Has the inbound flood of foreign investment into Ukraine’s local bond market run its course? Ukraine’s finance ministry only raised UAH77.2mn ($3.1mn) from the sale of three-month, one-year and two-year bonds at its weekly bond auction on October 1 – an almost negligible amount compared to the UAH13bn ($524mn) raised at the auction a week earlier.
There has been a revolution on Ukraine’s local bond market since it was hooked up to the Clearstream international payments and settlements system this summer. Some $3.5bn of foreign investment has flooded into the market in a matter of months, taking the pressure off government finances and turning into a major source of funding for the government, just as debt repayment obligations rise as a debt restructuring deal struck five years ago expires.
However, after climbing steeply in recent months to the point where foreign investors own 12% of all the outstanding bonds from next to nothing at the start of the year, sales suddenly stalled in August. There was another one-off step up at the end of September taking the foreign share to 11.9%, but this week’s auction suggest the growth of sales to foreigners has stalled.
Part of the reason is the Ministry of Finance has almost completed its borrowing programme for the year and has tightened conditions. The ministry says it will stop offering bonds denominated in foreign exchange as it tries to move its borrowing over to UAH-denominated debt. At the same time the maturity of bonds on offer has been lengthened and the ministry is squeezing yields to reduce costs: yields have fallen a whopping 400bp this year from around 19% in January to around 15% now.
Around half of this week’s auction receipts – UAH42.7mn – came from the sale of two-year bonds to seven out of eight bidders at a weighted average interest rate of 15.36%, reports Kyiv-based brokerage Concorde Capital. In addition, six out of seven bidders were successful in buying three-month bonds at 15.75%. The rest of the auction’s receipts – UAH15.3mn – from the sale of one-year bonds to a sole bidder at 15.09%.

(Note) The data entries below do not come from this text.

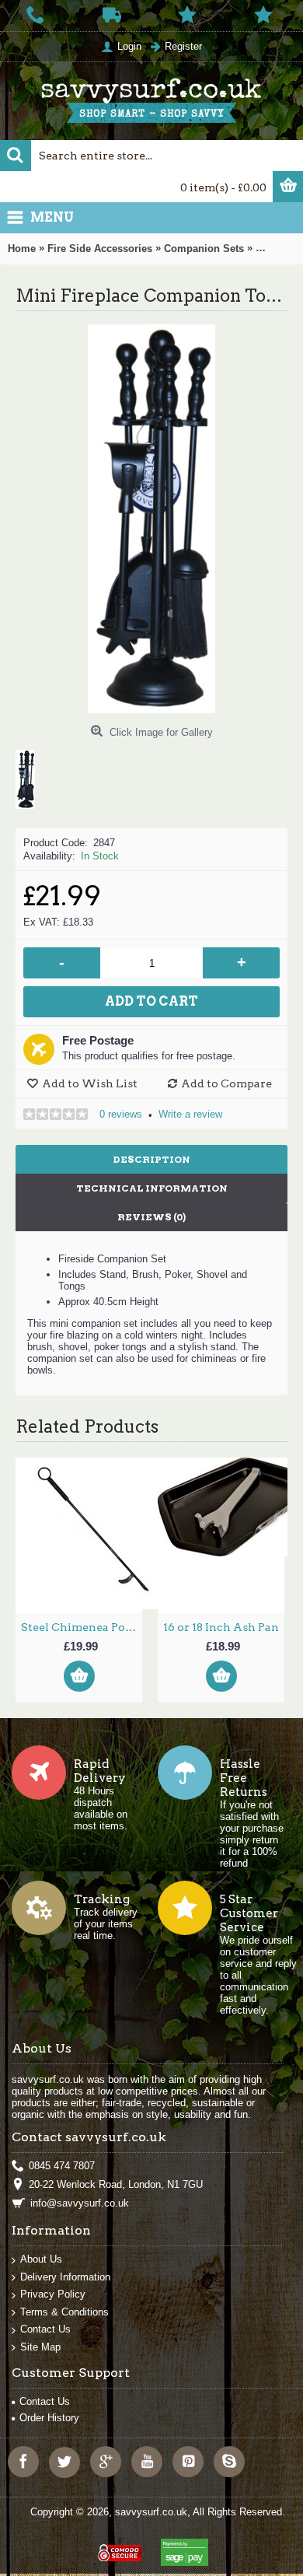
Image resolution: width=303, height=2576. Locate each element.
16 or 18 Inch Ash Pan (221, 1627)
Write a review (190, 1114)
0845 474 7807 (62, 2166)
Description (151, 1159)
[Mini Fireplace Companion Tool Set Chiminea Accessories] (31, 773)
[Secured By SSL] (118, 2546)
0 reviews (120, 1114)
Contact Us (45, 2329)
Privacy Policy (52, 2294)
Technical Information (152, 1188)
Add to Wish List (90, 1083)
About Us (41, 2259)
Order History (49, 2418)
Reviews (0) (151, 1217)
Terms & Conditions (64, 2312)
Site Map (40, 2347)
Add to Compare (226, 1083)
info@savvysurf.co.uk (79, 2203)
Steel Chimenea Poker (81, 1627)
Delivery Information (65, 2277)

While the Ukrainian economy is doing nicely and has recently been upgraded by international ratings agencies Standard & Poor’s (S&P) and Fitch, recent scandals involving oligarch Ihor Kolomoisky have thrown the political risks into sharp relief.
“Such a dramatic drop in receipts from the weekly bond auction comes as a big surprise. Apparently, non-residents, who have been generating a substantial share of auction receipts in recent months, were not interested in buying local bonds with terms of maturity of up to two years. Recall, most of the UAH auction receipts in recent months came from the sale of three-year and five-year bonds,” Evgeniya Akhtyrko of Concorde Capital said in a note.
“These results show that the situation at the primary bond market is very shaky, which might undermine the government's confidence in its current course of quick interest rate cuts. Moreover, the government might face difficulty with financing the budget deficit if auction receipts remain low.”